Bengali Chutney Recipes

Chutney is a sweetened or sweet-sour relish in bengali cuisine prepared from the seasonal fruits available and is a must after a spicy meal. Normally, chutney is served towards the end of the main meal and before the dessert. It provides a touch of freshness to your tongue which helps you get ready to enjoy your after-meal dessert fully. Bengali chutney is totally different from South Indian Chutneys, as it is mainly prepared out of tart products like tomatoes, pineapple, apple, green mango, plum, berries with dry fruits in it seasoned with Panch phoron or mustard seed mainly.
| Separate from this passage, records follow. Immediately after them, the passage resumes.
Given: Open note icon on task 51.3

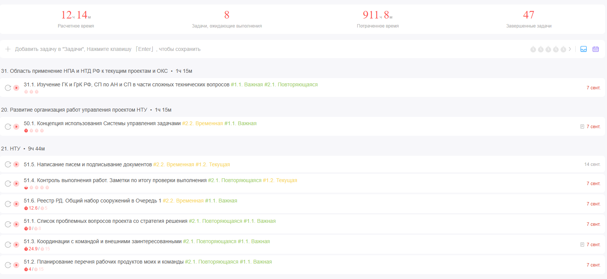Looking at the screenshot, I should (x=582, y=245).
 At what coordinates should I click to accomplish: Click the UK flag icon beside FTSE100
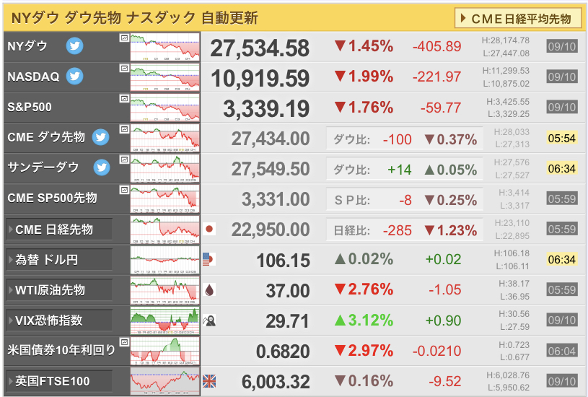click(x=209, y=381)
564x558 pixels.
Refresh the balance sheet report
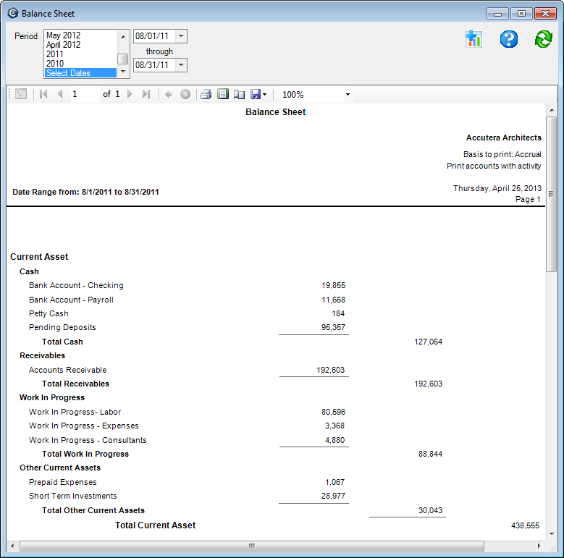pos(543,39)
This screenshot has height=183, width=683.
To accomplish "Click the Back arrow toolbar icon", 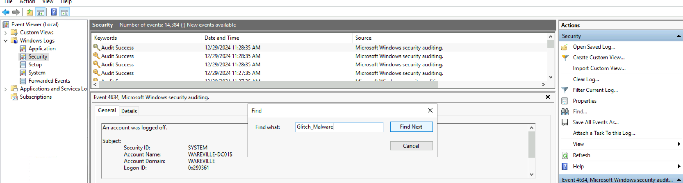I will [x=6, y=13].
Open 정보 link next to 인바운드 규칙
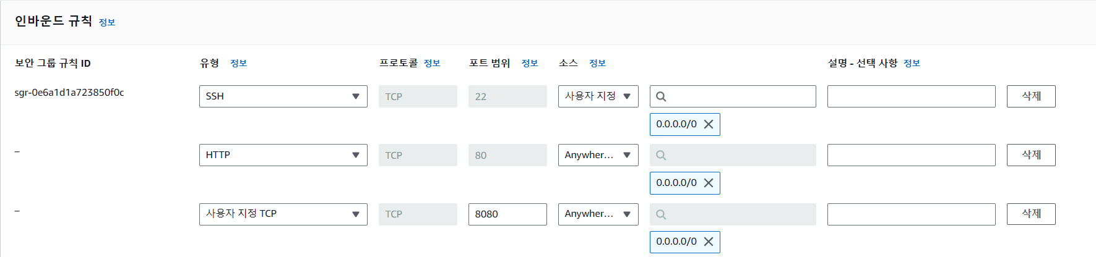 pos(107,22)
Tomato & Green mango chutney

Ingredients :
Tomato(medium) : 2
Green Mango : 1
Sugar : 1/3 cup
Dry red chilli : 1 (broken into 2)
Panch phoron : 1 tsp.(mixture of cumin, black cumin, fenugreek, mustard & fennel seed-mix all in similar quantity)
Oil : 1 tblsp.
Turmeric powder : a pinch
Salt : a pinch

Method :
  • Cut tomatoes in medium size chunks. Cut green mangoes around the seed and take out the flesh, then cut in cubes.
  • Heat oil in a pan, season with dey red chilli and panch phoron, when seeds and chillies turn dark brown and you get the aroma, throw all cubed tomatoes and green mangoes. Add little salt and turmeric. stir together for a minute or two.
  • Add about 1 cup of water now and add sugar as per your taste, like if you want your chutney to be little soury, then add less sugar. This chutney is kind of sweet-sour, so add sugar according to it. SO don't add whole sugar at a time, first add, mix, then taste, if needed, add more.
  • When water almost evaporated and tomatoes/mangoes are soft and pulpy, your chutney is done. The flowness of chutney is also upto you, if you want thin chutney, then keep more gravy.
  • Your chutney is ready to serve, don't serve it hot, serve in room temperature.or warm. You can also keep it refrigerator for 1/2 an hour before serving. Taste great also that way.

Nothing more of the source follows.